CPL 330.30 (1) limits a trial court’s authority to set aside a jury’s verdict to a case of error “ ‘which, if raised upon an appeal from a prospective judgment of conviction, would require a reversal or modification of the judgment as a matter of law by an appellate court’ (see, People v Carter, 63 NY2d 530, 536)” (People v Adams, 272 AD2d 177, 178 [2000], lv dismissed 95 NY2d 862 [2000]).
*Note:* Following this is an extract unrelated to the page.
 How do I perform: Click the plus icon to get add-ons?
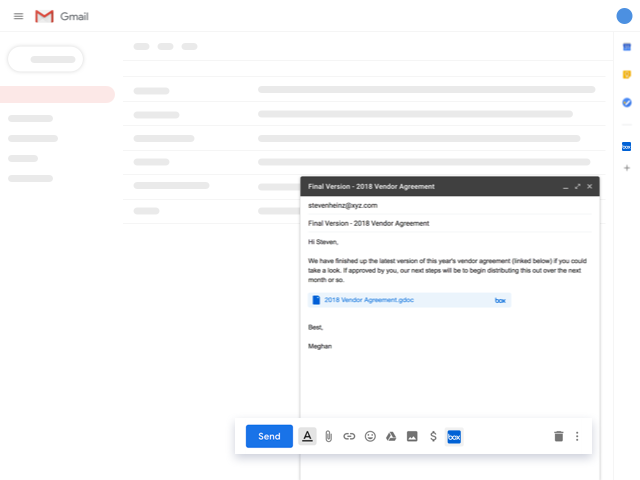627,168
Applying that standard to the facts of this case, it cannot be said that the trial court abused its discretion as a matter of law when it denied the defense a third opportunity to present its sole witness, the person to whom defendant was accused of selling a glassine envelope of heroin.

On the contrary, given that neither defense counsel nor the treating physician could assure it that the witness would be able to appear and testify at any reasonable time to which the trial could be deferred, the trial court, despite its subsequent change of mind on defendant’s motion to set aside the jury’s verdict, properly exercised its discretion in refusing defendant’s request for a further adjournment. Moreover, whatever its disadvantages to both sides, the proffered testimony of the witness was stipulated to and read to the jury, thus presenting the witness’s exculpatory version of events, however imperfectly. Concur—Andrias, J.P, Sullivan, Ellerin, Lerner and Marlow, JJ.